▶ _Task instructions_: What is needed is an exact transcription of the listing, with the images removed.

▶ _Extracted information_:
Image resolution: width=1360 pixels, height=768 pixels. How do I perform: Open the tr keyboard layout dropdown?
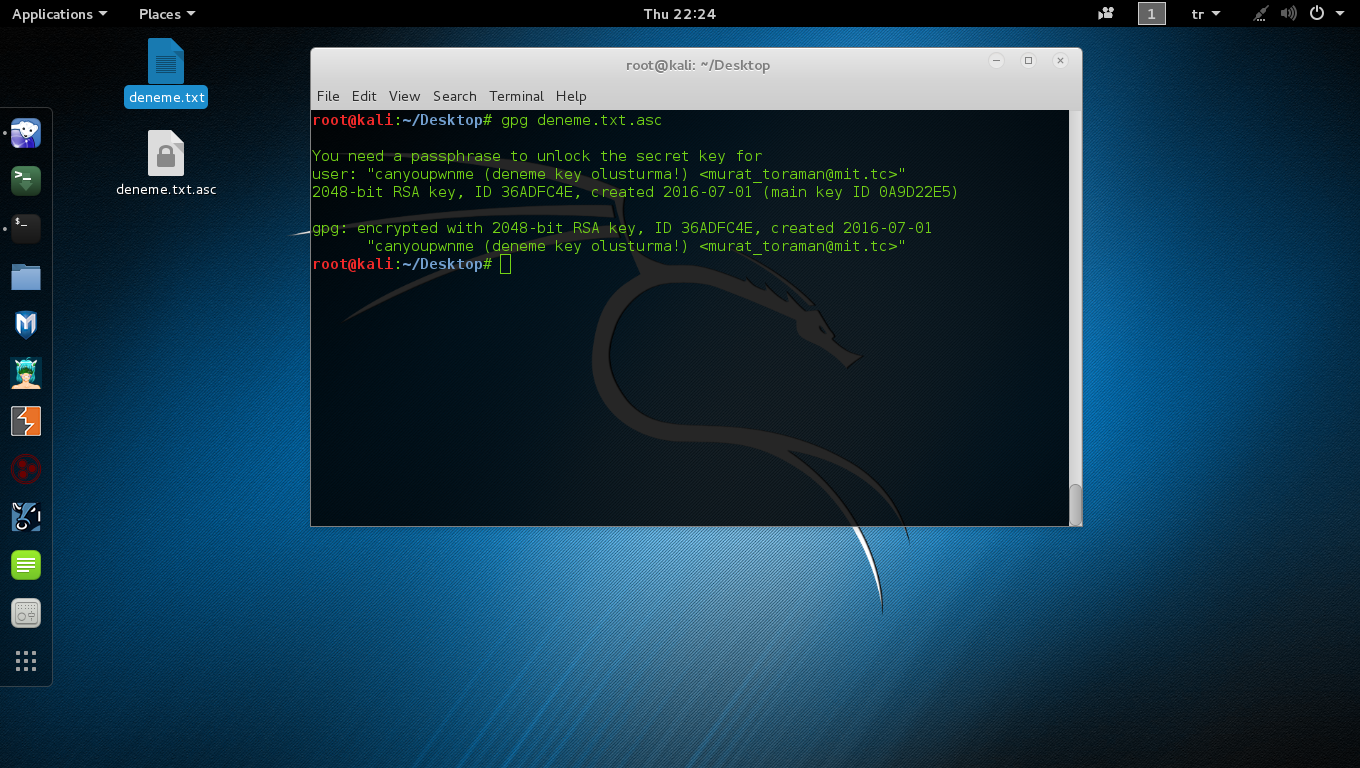pos(1206,14)
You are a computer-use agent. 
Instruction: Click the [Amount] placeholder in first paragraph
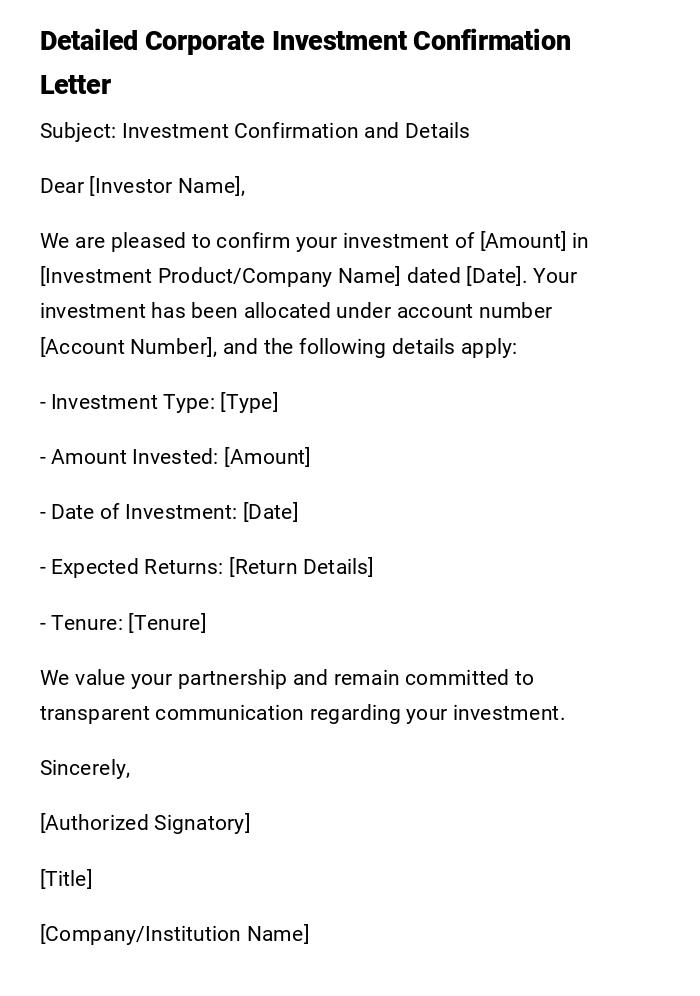tap(523, 241)
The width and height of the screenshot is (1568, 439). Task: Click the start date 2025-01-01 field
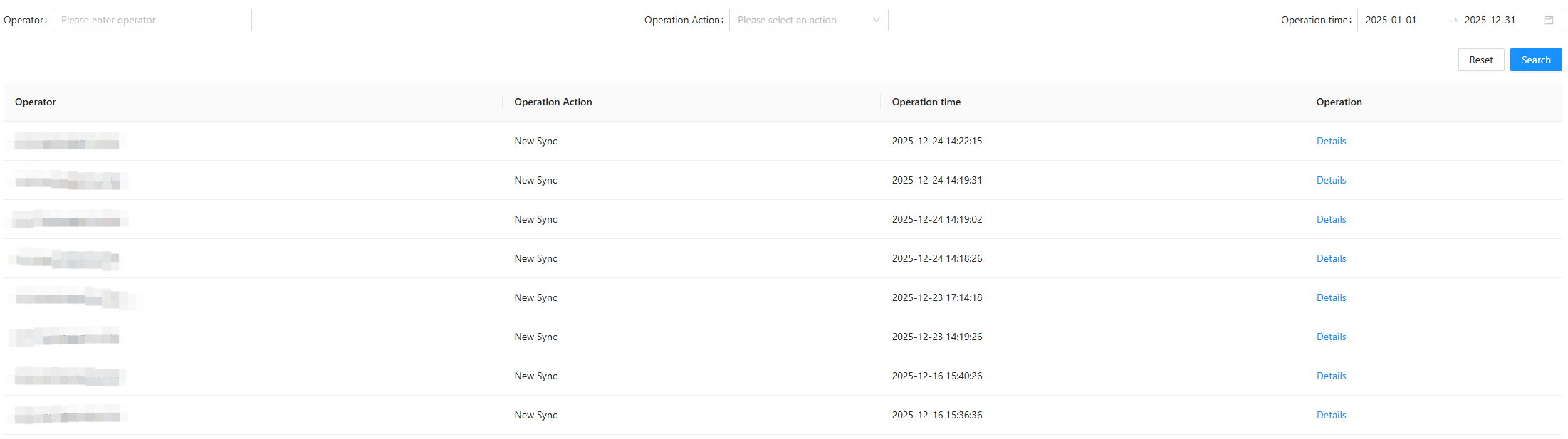(1391, 20)
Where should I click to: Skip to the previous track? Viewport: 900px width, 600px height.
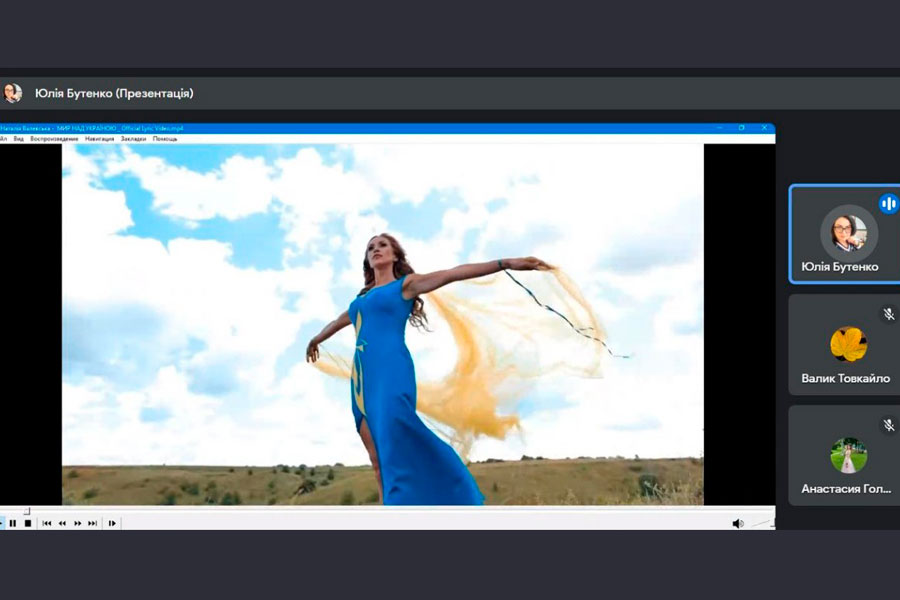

▶ _Output for this exercise_:
Image resolution: width=1360 pixels, height=768 pixels. How do I perform: Open the tr keyboard layout dropdown?
pos(1206,14)
You are a computer-use agent. 
Instruction: Click the [Amount] placeholder in first paragraph
tap(523, 241)
The width and height of the screenshot is (1568, 439). Task: Click the start date 2025-01-01 field
(1391, 20)
Where should I click to: Skip to the previous track? Viewport: 900px width, 600px height.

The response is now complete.